Para muitos libaneses arrasados por um colapso econômico e restrições bancárias draconianas, irritados com uma classe política considerada corrupta e sobrevivendo diariamente com serviços públicos precários, a explosão causada por uma enorme quantidade de nitrato de amônio foi a tragédia que fez o copo transbordar.
"Não me sinto mais seguro aqui", diz Rizk, engenheiro de telecomunicações. "Deus me deu outra vida, uma segunda chance, não quero viver aqui". No dia 4 de agosto, ele filmou de seu local de trabalho a fumaça densa que escapava de um armazém no porto, logo em frente. Poucos segundos depois, a explosão o atingiu com força total.

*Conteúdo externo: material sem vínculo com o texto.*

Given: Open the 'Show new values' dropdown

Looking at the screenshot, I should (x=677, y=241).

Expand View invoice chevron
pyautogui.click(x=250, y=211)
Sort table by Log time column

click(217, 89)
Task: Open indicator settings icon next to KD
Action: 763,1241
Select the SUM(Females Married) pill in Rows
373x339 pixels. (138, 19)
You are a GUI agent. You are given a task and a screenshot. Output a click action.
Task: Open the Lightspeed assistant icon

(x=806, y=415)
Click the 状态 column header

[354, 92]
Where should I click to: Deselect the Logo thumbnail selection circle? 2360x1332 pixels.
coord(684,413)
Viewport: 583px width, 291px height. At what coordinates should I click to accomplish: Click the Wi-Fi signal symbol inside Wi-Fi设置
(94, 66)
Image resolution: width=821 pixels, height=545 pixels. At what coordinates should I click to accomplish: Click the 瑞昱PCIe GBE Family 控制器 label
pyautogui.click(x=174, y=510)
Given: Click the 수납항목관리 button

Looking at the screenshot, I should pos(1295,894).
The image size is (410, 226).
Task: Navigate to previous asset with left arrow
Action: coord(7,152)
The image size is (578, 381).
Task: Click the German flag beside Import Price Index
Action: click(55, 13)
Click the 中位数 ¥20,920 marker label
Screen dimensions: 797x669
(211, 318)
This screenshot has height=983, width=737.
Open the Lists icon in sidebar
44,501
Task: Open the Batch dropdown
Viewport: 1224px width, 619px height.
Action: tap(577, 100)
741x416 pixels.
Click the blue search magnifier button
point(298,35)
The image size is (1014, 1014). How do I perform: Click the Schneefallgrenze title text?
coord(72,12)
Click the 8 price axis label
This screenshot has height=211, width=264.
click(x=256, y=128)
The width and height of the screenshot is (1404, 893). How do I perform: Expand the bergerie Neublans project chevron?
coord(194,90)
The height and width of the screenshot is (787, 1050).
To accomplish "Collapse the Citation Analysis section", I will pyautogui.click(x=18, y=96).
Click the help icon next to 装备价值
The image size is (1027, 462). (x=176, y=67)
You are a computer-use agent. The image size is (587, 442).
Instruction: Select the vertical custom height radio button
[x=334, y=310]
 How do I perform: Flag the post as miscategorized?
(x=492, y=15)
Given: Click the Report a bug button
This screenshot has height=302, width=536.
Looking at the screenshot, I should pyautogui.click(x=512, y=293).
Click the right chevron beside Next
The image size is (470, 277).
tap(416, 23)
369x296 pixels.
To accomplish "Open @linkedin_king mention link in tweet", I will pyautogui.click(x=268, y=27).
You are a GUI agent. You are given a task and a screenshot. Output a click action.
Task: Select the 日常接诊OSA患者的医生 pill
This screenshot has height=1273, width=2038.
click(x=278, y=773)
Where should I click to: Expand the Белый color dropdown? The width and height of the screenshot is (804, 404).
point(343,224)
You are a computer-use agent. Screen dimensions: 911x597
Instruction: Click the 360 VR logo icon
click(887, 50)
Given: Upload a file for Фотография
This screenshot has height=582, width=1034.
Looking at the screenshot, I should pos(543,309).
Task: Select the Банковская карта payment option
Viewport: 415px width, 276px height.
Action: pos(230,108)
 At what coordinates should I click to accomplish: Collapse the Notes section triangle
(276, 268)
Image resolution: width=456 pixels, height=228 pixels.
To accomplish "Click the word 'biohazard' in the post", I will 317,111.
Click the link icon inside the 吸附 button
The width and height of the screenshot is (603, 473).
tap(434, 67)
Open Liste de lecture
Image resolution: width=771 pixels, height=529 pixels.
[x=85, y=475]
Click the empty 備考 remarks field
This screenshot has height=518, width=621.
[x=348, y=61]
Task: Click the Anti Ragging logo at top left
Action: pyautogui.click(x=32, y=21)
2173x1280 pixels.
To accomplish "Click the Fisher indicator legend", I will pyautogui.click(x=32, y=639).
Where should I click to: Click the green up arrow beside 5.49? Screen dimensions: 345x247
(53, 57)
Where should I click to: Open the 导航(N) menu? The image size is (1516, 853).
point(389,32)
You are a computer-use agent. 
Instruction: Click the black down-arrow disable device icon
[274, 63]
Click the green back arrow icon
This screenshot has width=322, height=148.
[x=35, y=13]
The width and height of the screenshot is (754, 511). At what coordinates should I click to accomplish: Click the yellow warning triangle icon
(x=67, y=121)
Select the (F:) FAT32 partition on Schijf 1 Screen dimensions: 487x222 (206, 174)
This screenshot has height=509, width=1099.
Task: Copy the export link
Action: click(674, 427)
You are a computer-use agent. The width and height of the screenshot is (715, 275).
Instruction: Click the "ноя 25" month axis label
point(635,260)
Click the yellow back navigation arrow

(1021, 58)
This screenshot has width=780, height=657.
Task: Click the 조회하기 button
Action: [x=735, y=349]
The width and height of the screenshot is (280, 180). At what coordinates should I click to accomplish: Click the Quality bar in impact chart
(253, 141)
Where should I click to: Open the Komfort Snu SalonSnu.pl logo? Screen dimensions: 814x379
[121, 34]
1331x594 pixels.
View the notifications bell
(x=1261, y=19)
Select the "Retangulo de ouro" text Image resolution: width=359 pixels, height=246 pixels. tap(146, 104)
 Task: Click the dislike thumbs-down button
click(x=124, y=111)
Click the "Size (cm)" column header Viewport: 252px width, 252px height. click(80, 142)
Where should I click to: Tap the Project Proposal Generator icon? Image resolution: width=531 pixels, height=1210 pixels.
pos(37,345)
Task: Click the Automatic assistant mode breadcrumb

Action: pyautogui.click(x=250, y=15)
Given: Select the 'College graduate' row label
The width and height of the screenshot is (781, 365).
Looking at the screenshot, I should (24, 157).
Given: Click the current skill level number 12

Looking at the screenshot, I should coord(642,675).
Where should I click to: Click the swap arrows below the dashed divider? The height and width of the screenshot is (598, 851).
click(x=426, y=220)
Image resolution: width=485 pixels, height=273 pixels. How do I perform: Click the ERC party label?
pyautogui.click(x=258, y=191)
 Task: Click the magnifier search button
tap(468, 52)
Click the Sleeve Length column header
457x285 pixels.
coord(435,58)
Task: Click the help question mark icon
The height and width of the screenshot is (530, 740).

Solteiro, de 36 anos, decidiu se estabelecer no Canadá, onde tem primos. "Iria para qualquer lugar, menos aqui, perdi todas as esperanças". "Tentamos fazer uma revolução. Nada muda, tudo piora", diz ele, desejando morar em um lugar onde possa planejar seu futuro. "Estamos sendo mortos lentamente."
Exílio
Nas últimas décadas, a história do Líbano é também a do exílio. Com a guerra civil (1975-1990) e as crises econômicas, não há família que não tenha um filho, um irmão, um primo ou parente próximo que tenha ido para a Europa, Américas, Golfo.
Hoje, a diáspora libanesa é calculada em quase três vezes o tamanho da população de um pequeno país de mais de quatro milhões de habitantes.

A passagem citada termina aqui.